- Embryonic development and organogenesis involve integration of numerous genetic and signaling pathways. Developmental complexity needs to be understood to assess the major mechanisms of embryogenesis. Tissues from multiple sources must interact with one another to signal, and induce each other, in complex and interrelated steps. Because the interactions are so complex, developmental defects can occur. In order to understand congenital birth defects, and provide part of the basic scientific framework for translational therapies, we use chick, mouse and zebrafish vertebrate animal models to understand normal and abnormal development. We are particularly interested in mechanisms of tissue specification, morphogenesis and patterning of regional identity during vertebrate development.
- The middle ear relays and amplifies sound from the environment to the inner ear, with developmental defects in this compound structure resulting in conductive hearing loss. Conductive hearing loss accounts for approximately ten percent of congenital hearing loss, which is one of the most common birth defects. However, we need more information about how these middle ear defects arise, so as to understand the molecular mechanism of the different aspects of middle ear patterning. Our research hopes to gain insight into the mechanism of morphogenesis of the middle ear skeletal elements.

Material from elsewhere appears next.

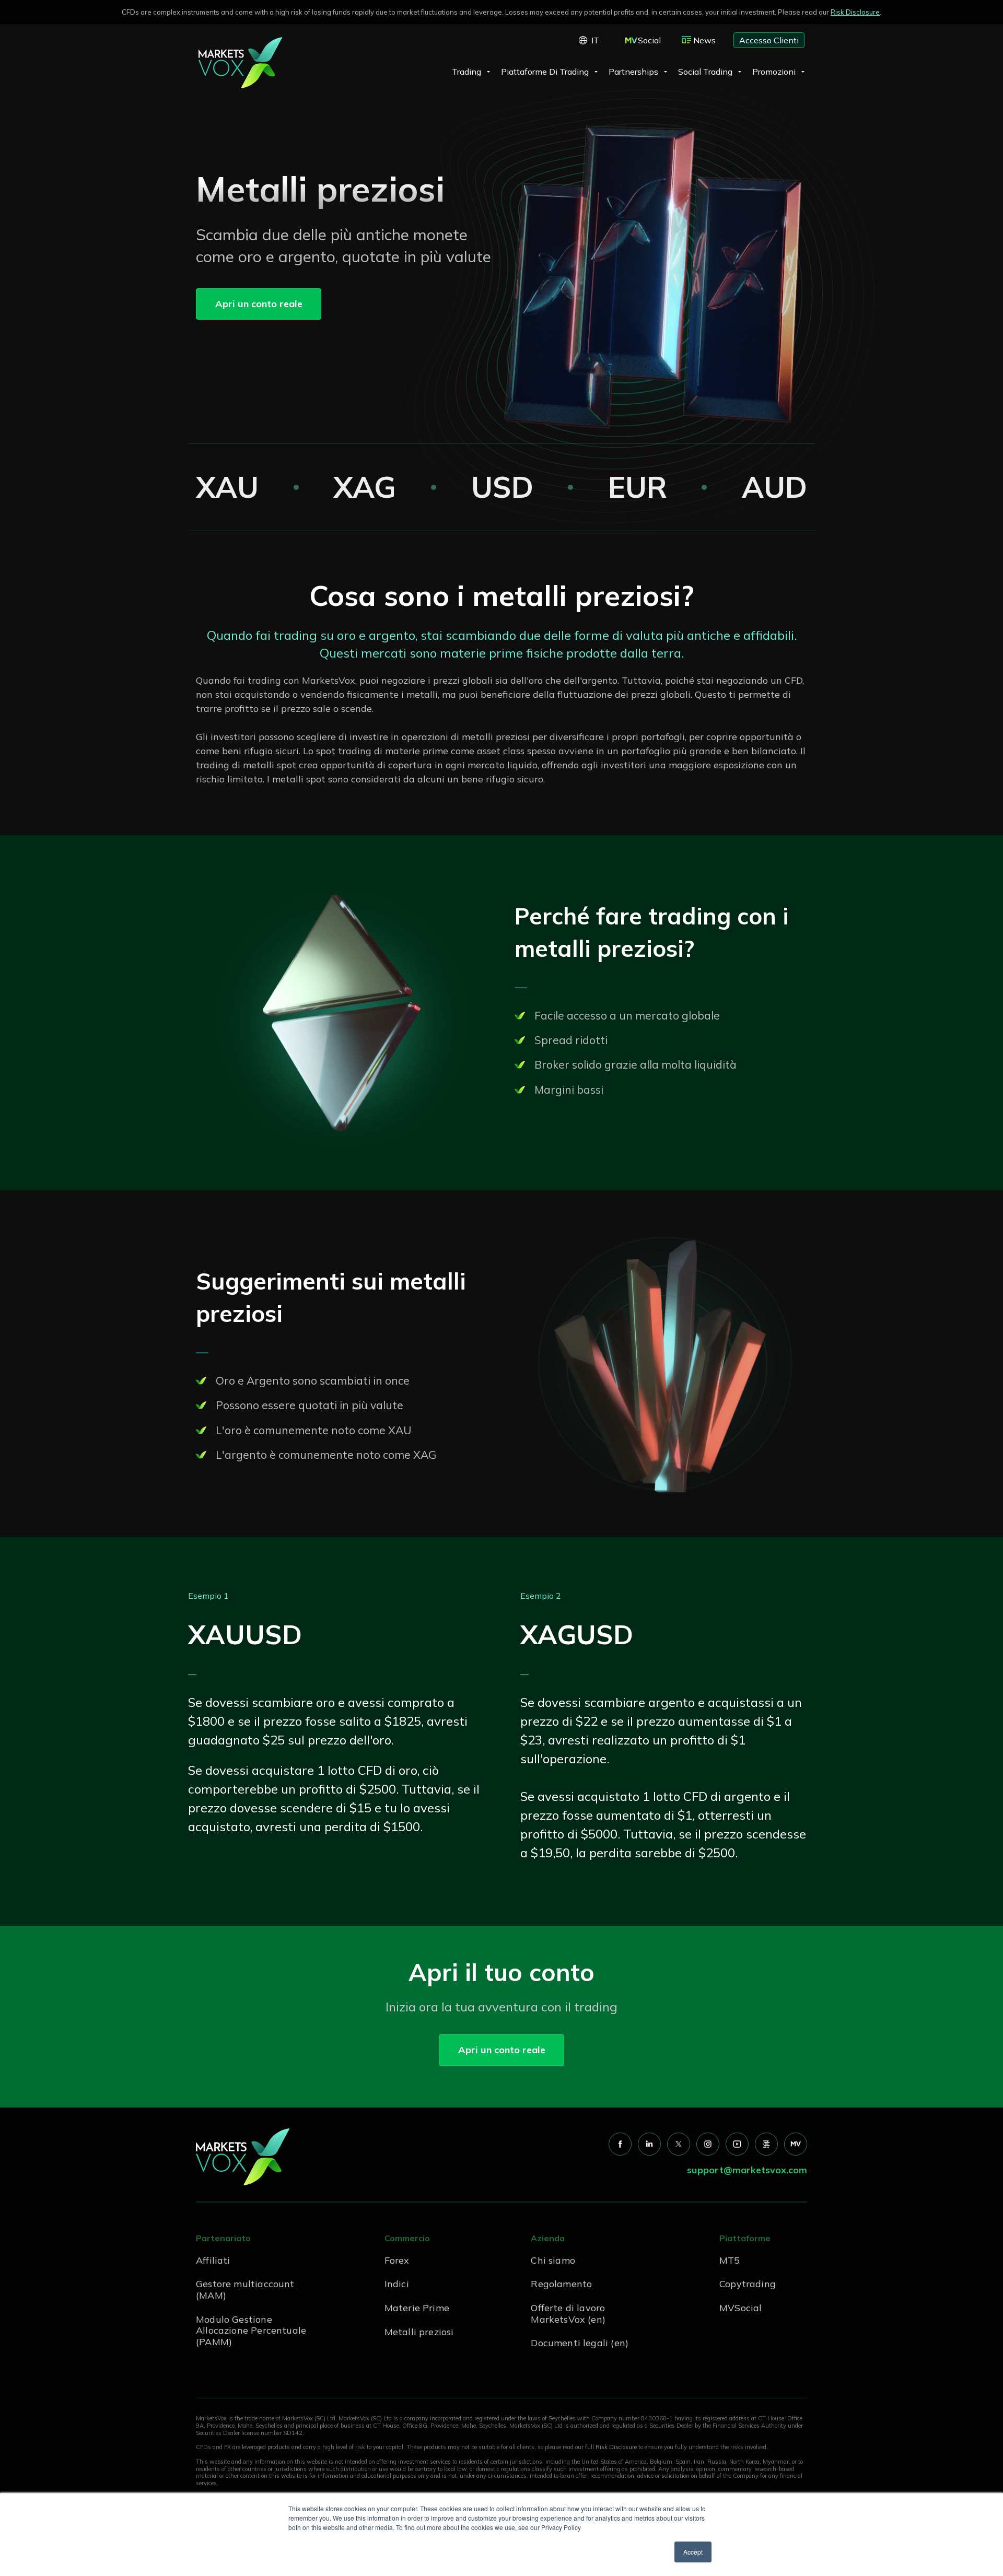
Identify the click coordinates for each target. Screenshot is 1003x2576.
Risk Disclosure (855, 12)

A fascinating question related to vertebrate organogenesis is how a group of multipotent progenitor cells are able to self-assemble to form an organ specific pattern. The answer lies in the understanding of two sequential events: firstly, the specification of progenitor cells to a particular fate and secondly, the physical mechanism of the self-assembly of those cells. These events lay out the characteristic template of an organ primordia in the embryo. We aim to understand these two events from the perspective of middle ear morphogenesis.
- We are also interested in neural tube defects and in particular caudal spine birth defects involving dysgenesis or degeneration of the lower vertebrae and associated structures. The Araucana chicken breed have ear tufts, lay blue eggs and are rumpless, lacking tails. Our aim is to identify the gene responsible for this autosomal dominant Araucana phenotype. This gene mutation leads to mesodermal defects that potentially influence several developmental processes, inculding somitogenesis, axial elongation and secondary neurulation. Genetic and morphological characterization of the downstream effects of this Araucana mutation will inform and refine the current model of posterior embryo development.